クレームやトラブルが第1事業部で起こると、これ見よがしにご主人の副社長は奥さんの社長を公式の場で批判します。

自分の第2事業部で起こったマイナスの事はなんだかんだ言い訳して、「悪いのは第1事業部の支援がないから」だと問題点を

すり替えて、社長だけでなく第1事業部の役員を烈火のごとく𠮟りつけます。

いつも叱られ批判されるのは第1事業部の役員であり、第2事業部の役員は副社長の庇護のもと、あまり叱られる事はありません。

当然、奥さんである社長も反論しますが、言葉では言い負かす事はできず、また第1事業部の役員もただ黙って下を向いている事が続きます。

取締役会のメンバーもは社長派は40%、副社長派は60%と社長には分が悪い。

またこの企業の持ち株でも副社長が51%、社長が30%、親族が19%と副社長の権限が強いのに、何かあったら「表に出るのは社長」という、副社長にとっては都合に良いガバメントになっています。

まだ、奥さんが社長で、ご主人が会長とか、ご主人が矢面に立つ立場なら良いのですが、この副社長は内弁慶のようでした。

 

2,新事業部設立の為、本部から人材を抜きまくる

ある時第2事業部で事業拡張の為、新工場を作る事になりました。

責任者は副社長です。

新工場は第2事業部の派生事業なので、人材確保や教育は第2事業部の仕事のはずでした。

ところが、第2事業部は社員の定着率が悪く慢性的な「人材不足」の状態です。自分の事業部から人材を出す事ができないのです。

第1事業部の責任者である社長も、人に余裕がない事で人事異動に消極的でした。

すると、副社長は第1事業部の中堅社員に一本釣りを仕掛けました。

「第1事業部の都合に関係なく新工場は全社の問題だ。第1とか第2とか言っている場合ではない」と。

これには第1事業部の社長も役員も怒り、役員会にかけますが、一本釣りされた中堅社員は「独裁天皇からのスカウトにまんざらでもない」様子だった事から

副社長は「本人も移動したがっている。キャリアアップの為に邪魔をしてはいけない」

と正論をぶっこんできます。

しかし、第1事業部が人手不足で困っている時に、第2事業部に応援依頼しても「第2事業部は人を貸せる余裕がない」と副社長以下、第2事業部の役員も協力はしません。
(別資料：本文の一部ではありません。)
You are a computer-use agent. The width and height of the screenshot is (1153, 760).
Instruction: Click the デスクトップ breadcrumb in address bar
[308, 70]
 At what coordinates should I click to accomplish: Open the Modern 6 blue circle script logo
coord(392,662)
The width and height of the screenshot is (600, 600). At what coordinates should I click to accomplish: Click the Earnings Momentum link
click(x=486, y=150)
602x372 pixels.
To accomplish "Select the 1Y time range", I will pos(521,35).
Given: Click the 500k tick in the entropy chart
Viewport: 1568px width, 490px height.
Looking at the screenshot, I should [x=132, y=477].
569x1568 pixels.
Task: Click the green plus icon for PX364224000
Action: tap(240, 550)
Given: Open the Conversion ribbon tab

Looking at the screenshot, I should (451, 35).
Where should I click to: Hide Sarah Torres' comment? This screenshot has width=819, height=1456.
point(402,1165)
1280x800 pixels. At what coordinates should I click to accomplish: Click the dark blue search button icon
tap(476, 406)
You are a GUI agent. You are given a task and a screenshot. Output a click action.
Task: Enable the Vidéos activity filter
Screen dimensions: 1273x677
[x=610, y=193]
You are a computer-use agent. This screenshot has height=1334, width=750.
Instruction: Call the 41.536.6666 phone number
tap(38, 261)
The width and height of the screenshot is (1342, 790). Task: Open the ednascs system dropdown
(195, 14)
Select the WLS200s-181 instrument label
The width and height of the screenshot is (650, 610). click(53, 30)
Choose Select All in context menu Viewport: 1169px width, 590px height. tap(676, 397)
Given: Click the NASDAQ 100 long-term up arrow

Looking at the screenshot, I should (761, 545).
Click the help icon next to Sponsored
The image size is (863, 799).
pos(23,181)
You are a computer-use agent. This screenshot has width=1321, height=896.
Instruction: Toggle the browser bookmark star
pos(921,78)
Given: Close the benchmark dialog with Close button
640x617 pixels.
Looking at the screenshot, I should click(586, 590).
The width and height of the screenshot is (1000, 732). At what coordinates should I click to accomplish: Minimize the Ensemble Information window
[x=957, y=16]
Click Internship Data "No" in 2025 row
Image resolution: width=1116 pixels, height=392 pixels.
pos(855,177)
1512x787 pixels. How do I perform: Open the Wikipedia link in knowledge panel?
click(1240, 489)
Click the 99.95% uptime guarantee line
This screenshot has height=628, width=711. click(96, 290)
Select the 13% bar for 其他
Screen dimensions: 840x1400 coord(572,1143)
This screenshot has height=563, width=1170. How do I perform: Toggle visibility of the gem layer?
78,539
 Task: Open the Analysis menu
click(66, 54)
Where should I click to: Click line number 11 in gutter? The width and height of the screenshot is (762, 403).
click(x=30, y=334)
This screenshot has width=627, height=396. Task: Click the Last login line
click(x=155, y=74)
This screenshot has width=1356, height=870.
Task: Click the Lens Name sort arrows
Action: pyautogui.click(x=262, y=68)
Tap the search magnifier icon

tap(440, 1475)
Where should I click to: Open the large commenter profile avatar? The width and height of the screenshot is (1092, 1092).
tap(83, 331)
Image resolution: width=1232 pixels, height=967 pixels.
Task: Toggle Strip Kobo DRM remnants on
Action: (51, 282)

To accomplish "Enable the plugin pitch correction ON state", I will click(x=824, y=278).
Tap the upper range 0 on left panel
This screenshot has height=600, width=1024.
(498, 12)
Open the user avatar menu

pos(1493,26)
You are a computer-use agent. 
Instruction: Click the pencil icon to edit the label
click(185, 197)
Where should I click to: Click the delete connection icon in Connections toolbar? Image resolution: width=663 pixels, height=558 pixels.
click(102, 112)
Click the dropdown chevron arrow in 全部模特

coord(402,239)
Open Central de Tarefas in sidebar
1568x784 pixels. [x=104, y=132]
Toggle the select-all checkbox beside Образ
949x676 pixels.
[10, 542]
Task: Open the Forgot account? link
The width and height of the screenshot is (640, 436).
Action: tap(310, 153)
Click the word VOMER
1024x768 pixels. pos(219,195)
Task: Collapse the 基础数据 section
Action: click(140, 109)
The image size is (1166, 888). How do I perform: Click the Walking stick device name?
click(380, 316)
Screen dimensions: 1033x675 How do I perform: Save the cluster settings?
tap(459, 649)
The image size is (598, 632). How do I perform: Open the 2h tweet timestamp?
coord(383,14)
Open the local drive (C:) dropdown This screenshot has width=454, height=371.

また、この副社長の指示命令はコロコロ変わり、その度に幹部や現場は右往左往します。

また、激しい言動や社員の容姿に対して言った言葉が「パワハラ」になり、その社員は体調不良で休職し、弁護士から「パワハラの損害賠償請求」も届く始末。

こんなことが続き、ある時いろんなトラブルの窓口で奔走していた第1事業部のある役員は体調を崩し、取締役を解任してほしいと願い出ました。

この役員はプロパーの管理部門担当役員で、この企業の総務経理の全責任を担ってきた人材です。

社長にとっては得難い腹心です。

ところが、この管理担当役員は「独裁天皇」である副社長にも「間違ったことはしっかり指摘」するので、副社長からすると遠ざけたい人材のようでした。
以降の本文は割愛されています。